Снова о том же заводит он речь в письме уже к самому Жуковскому. Письмо это, посланное с «верной» оказией, написано без всякой оглядки на то, что оно может попасть в руки властей, и потому с полной откровенностью. И то, что в нем пишет Пушкин, исполнено и глубокого внутреннего достоинства, и сознания своего значения как писателя, который является наиболее полным представителем передового сознания своей страны, «гласом народа»: «положим, что правительство и захочет прекратить мою опалу, с ним я готов условливаться (буде условия необходимы), но вам решительно говорю не отвечать и не ручаться за меня. Мое будущее поведение зависит от обстоятельств, от обхождения со мною правительства etc.» «Письмо это не благоразумно, конечно», — добавляет тут же Пушкин и просит Жуковского, прежде чем он его «сожжет», показать его Карамзину и с ним посоветоваться: «Кажется, можно сказать царю: Ваше величество, если Пушкин не замешан, то нельзя ли наконец позволить ему возвратиться?..» (XIII, 257–258. Курсив мой. — Д. Б.).

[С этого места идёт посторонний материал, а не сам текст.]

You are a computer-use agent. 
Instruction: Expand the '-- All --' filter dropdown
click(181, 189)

Другие письма, написанные в это время поэтом друзьям, но посланные обычным путем, более «благоразумны». «Как бы то ни было, я желал бы вполне и искренно помириться с правительством, и, конечно, это ни от кого, кроме его, не зависит. В этом желании более благоразумия, нежели гордости с моей стороны», — пишет он Дельвигу (XIII, 259). Но именно подчеркнутые мною слова в письме к Жуковскому формулируют, как увидим, основную линию дальнейшего поведения Пушкина и во многом объясняют характер и исход встречи поэта с царем в Кремлевском дворце.

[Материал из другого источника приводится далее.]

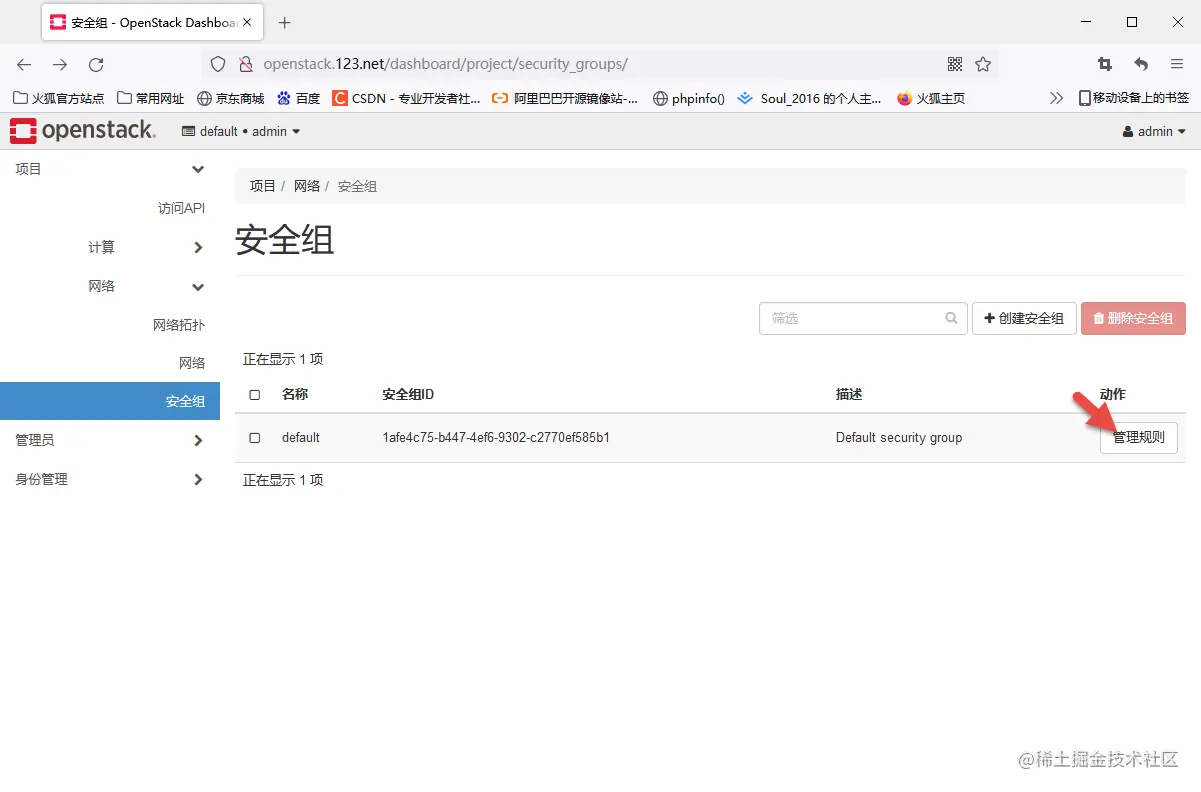Toggle the 删除安全组 delete button

click(x=1133, y=317)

«Неблагоразумие» пушкинского письма, очевидно, встретило резко отрицательное отношение со стороны Жуковского. И он предпочел вовсе на него не отозваться. «Я писал Жуковскому — и жду ответа», — читаем в следующем письме Пушкина к Дельвигу (XIII, 262). Не дождавшись и теперь ответа, Пушкин снова пишет Жуковскому полуофициальное (на «вы») письмо, в котором выражает надежду, что, может быть, новому царю «угодно будет переменить» его судьбу, и заканчивает словами: «Каков бы ни был мой образ мыслей, политический и религиозный, я храню его про самого себя и не намерен безумно противуречить общепринятому порядку и необходимости» (XIII, 265–266). Как видим, никакого отречения от своего образа мыслей здесь нет, нет даже и обещания постараться изменить его. Года два назад Пушкин в «Разговоре книгопродавца с поэтом» нашел формулу, разрешавшую кощунственную по понятиям того времени и мучительную для него самого необходимость «торговать» самым ему дорогим — своими стихами: «Не продается вдохновенье, || Но можно рукопись продать». Теперь, понимая полную бесплодность — в данных исторических условиях прямое «безумие» — выступать, после разгрома восстания уже совсем в одиночку, против существующего строя, Пушкин выдвигает по существу аналогичную, то есть трезво учитывающую данную общественную обстановку, формулу — свои убеждения он менять (не продаются и не предаются убеждения) не может и не станет, а обещает лишь хранить их про себя, внешне их не проявлять.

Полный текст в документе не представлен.